● **Input data**:
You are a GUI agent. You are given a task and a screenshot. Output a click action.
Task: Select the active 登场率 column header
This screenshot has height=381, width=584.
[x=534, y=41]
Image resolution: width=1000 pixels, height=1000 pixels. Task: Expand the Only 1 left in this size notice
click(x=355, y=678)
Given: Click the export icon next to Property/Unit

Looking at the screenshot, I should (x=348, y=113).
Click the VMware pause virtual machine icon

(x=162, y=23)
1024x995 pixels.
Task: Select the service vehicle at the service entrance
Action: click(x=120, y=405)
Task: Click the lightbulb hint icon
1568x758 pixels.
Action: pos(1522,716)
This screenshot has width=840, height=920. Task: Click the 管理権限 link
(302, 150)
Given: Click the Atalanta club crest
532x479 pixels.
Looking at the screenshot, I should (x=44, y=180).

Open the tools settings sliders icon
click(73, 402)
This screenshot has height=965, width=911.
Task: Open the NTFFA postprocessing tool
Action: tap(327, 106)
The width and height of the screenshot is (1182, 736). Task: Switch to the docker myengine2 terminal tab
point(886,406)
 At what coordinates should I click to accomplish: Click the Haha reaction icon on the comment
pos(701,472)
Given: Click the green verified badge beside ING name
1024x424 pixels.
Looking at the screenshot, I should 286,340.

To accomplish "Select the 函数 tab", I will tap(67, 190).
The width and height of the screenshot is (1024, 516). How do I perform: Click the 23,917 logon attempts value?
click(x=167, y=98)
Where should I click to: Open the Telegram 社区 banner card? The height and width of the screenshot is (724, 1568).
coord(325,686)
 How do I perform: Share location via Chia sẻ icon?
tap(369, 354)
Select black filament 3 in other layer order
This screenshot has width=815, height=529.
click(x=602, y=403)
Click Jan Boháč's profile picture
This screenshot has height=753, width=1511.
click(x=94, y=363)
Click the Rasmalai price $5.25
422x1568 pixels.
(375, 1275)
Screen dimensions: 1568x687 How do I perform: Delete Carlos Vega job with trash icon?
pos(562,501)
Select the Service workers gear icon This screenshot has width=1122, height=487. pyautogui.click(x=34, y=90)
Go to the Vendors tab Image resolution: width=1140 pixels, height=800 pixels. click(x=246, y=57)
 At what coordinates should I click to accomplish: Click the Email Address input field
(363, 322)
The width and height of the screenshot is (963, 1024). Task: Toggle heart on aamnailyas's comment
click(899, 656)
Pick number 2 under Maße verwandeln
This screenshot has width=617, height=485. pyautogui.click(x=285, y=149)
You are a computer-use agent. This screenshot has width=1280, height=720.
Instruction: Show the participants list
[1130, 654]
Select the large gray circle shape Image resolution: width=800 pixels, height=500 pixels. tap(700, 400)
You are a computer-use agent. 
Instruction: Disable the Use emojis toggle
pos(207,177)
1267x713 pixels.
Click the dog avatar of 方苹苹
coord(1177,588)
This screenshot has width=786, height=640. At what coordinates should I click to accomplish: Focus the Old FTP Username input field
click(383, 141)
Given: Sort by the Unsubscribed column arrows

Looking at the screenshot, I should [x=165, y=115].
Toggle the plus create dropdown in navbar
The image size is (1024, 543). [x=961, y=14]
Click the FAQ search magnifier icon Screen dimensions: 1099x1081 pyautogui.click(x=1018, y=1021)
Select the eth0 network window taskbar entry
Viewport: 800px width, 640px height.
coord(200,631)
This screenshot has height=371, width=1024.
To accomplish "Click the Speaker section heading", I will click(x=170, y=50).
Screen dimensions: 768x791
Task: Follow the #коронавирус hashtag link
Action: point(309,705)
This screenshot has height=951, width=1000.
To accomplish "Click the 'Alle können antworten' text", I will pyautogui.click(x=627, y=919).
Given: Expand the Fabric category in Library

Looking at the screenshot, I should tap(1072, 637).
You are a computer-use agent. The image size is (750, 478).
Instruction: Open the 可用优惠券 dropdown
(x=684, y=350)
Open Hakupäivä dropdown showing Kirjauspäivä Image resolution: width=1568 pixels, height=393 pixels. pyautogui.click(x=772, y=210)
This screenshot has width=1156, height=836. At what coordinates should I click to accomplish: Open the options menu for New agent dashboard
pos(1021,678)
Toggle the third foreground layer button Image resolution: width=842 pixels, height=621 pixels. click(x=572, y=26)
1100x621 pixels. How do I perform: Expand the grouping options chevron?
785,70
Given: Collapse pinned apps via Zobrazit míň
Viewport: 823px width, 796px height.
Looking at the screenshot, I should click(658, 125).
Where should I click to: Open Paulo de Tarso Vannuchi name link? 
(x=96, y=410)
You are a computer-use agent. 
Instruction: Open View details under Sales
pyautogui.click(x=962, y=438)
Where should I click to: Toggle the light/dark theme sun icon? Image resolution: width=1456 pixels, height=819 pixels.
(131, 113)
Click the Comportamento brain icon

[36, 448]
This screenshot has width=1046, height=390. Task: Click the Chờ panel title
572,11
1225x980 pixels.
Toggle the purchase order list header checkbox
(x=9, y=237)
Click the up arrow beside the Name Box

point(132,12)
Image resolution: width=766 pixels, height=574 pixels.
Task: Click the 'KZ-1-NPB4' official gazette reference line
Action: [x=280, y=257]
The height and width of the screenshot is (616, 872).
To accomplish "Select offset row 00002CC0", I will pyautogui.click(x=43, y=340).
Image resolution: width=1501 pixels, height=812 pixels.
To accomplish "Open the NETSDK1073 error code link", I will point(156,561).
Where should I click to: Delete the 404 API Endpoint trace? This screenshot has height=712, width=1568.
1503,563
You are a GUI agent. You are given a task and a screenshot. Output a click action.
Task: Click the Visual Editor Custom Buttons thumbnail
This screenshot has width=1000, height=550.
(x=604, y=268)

● **Exercise goal**:
Each entry must appear in the reply exactly as written.

● **Solution for this problem**:
You are a GUI agent. You are given a task and a screenshot. Output a click action.
Task: Select the active 登场率 column header
This screenshot has height=381, width=584.
[x=534, y=41]
Image resolution: width=1000 pixels, height=1000 pixels. Task: Expand the Only 1 left in this size notice
click(x=355, y=678)
Given: Click the export icon next to Property/Unit

Looking at the screenshot, I should (x=348, y=113).
Click the VMware pause virtual machine icon

(x=162, y=23)
1024x995 pixels.
Task: Select the service vehicle at the service entrance
Action: click(x=120, y=405)
Task: Click the lightbulb hint icon
1568x758 pixels.
Action: pos(1522,716)
This screenshot has width=840, height=920. Task: Click the 管理権限 link
(302, 150)
Given: Click the Atalanta club crest
532x479 pixels.
Looking at the screenshot, I should (x=44, y=180).

Open the tools settings sliders icon
click(73, 402)
This screenshot has height=965, width=911.
Task: Open the NTFFA postprocessing tool
Action: tap(327, 106)
The width and height of the screenshot is (1182, 736). Task: Switch to the docker myengine2 terminal tab
point(886,406)
 At what coordinates should I click to accomplish: Click the Haha reaction icon on the comment
pos(701,472)
Given: Click the green verified badge beside ING name
1024x424 pixels.
Looking at the screenshot, I should 286,340.

To accomplish "Select the 函数 tab", I will tap(67, 190).
The width and height of the screenshot is (1024, 516). How do I perform: Click the 23,917 logon attempts value?
click(x=167, y=98)
Where should I click to: Open the Telegram 社区 banner card? The height and width of the screenshot is (724, 1568).
coord(325,686)
 How do I perform: Share location via Chia sẻ icon?
tap(369, 354)
Select black filament 3 in other layer order
This screenshot has width=815, height=529.
click(x=602, y=403)
Click Jan Boháč's profile picture
This screenshot has height=753, width=1511.
click(x=94, y=363)
Click the Rasmalai price $5.25
422x1568 pixels.
(375, 1275)
Screen dimensions: 1568x687 How do I perform: Delete Carlos Vega job with trash icon?
pos(562,501)
Select the Service workers gear icon This screenshot has width=1122, height=487. pyautogui.click(x=34, y=90)
Go to the Vendors tab Image resolution: width=1140 pixels, height=800 pixels. click(x=246, y=57)
 At what coordinates should I click to accomplish: Click the Email Address input field
(363, 322)
The width and height of the screenshot is (963, 1024). Task: Toggle heart on aamnailyas's comment
click(899, 656)
Pick number 2 under Maße verwandeln
This screenshot has width=617, height=485. pyautogui.click(x=285, y=149)
You are a computer-use agent. This screenshot has width=1280, height=720.
Instruction: Show the participants list
[1130, 654]
Select the large gray circle shape Image resolution: width=800 pixels, height=500 pixels. tap(700, 400)
You are a computer-use agent. 
Instruction: Disable the Use emojis toggle
pos(207,177)
1267x713 pixels.
Click the dog avatar of 方苹苹
coord(1177,588)
This screenshot has width=786, height=640. At what coordinates should I click to accomplish: Focus the Old FTP Username input field
click(383, 141)
Given: Sort by the Unsubscribed column arrows

Looking at the screenshot, I should [x=165, y=115].
Toggle the plus create dropdown in navbar
The image size is (1024, 543). [x=961, y=14]
Click the FAQ search magnifier icon Screen dimensions: 1099x1081 pyautogui.click(x=1018, y=1021)
Select the eth0 network window taskbar entry
Viewport: 800px width, 640px height.
coord(200,631)
This screenshot has height=371, width=1024.
To accomplish "Click the Speaker section heading", I will click(x=170, y=50).
Screen dimensions: 768x791
Task: Follow the #коронавирус hashtag link
Action: point(309,705)
This screenshot has height=951, width=1000.
To accomplish "Click the 'Alle können antworten' text", I will pyautogui.click(x=627, y=919).
Given: Expand the Fabric category in Library

Looking at the screenshot, I should tap(1072, 637).
You are a computer-use agent. The image size is (750, 478).
Instruction: Open the 可用优惠券 dropdown
(x=684, y=350)
Open Hakupäivä dropdown showing Kirjauspäivä Image resolution: width=1568 pixels, height=393 pixels. pyautogui.click(x=772, y=210)
This screenshot has width=1156, height=836. At what coordinates should I click to accomplish: Open the options menu for New agent dashboard
pos(1021,678)
Toggle the third foreground layer button Image resolution: width=842 pixels, height=621 pixels. click(x=572, y=26)
1100x621 pixels. How do I perform: Expand the grouping options chevron?
785,70
Given: Collapse pinned apps via Zobrazit míň
Viewport: 823px width, 796px height.
Looking at the screenshot, I should click(658, 125).
Where should I click to: Open Paulo de Tarso Vannuchi name link? 
(x=96, y=410)
You are a computer-use agent. 
Instruction: Open View details under Sales
pyautogui.click(x=962, y=438)
Where should I click to: Toggle the light/dark theme sun icon? Image resolution: width=1456 pixels, height=819 pixels.
(131, 113)
Click the Comportamento brain icon

[36, 448]
This screenshot has width=1046, height=390. Task: Click the Chờ panel title
572,11
1225x980 pixels.
Toggle the purchase order list header checkbox
(x=9, y=237)
Click the up arrow beside the Name Box

point(132,12)
Image resolution: width=766 pixels, height=574 pixels.
Task: Click the 'KZ-1-NPB4' official gazette reference line
Action: [x=280, y=257]
The height and width of the screenshot is (616, 872).
To accomplish "Select offset row 00002CC0", I will pyautogui.click(x=43, y=340).
Image resolution: width=1501 pixels, height=812 pixels.
To accomplish "Open the NETSDK1073 error code link", I will point(156,561).
Where should I click to: Delete the 404 API Endpoint trace? This screenshot has height=712, width=1568.
1503,563
You are a GUI agent. You are given a task and a screenshot. Output a click action.
Task: Click the Visual Editor Custom Buttons thumbnail
This screenshot has width=1000, height=550.
(x=604, y=268)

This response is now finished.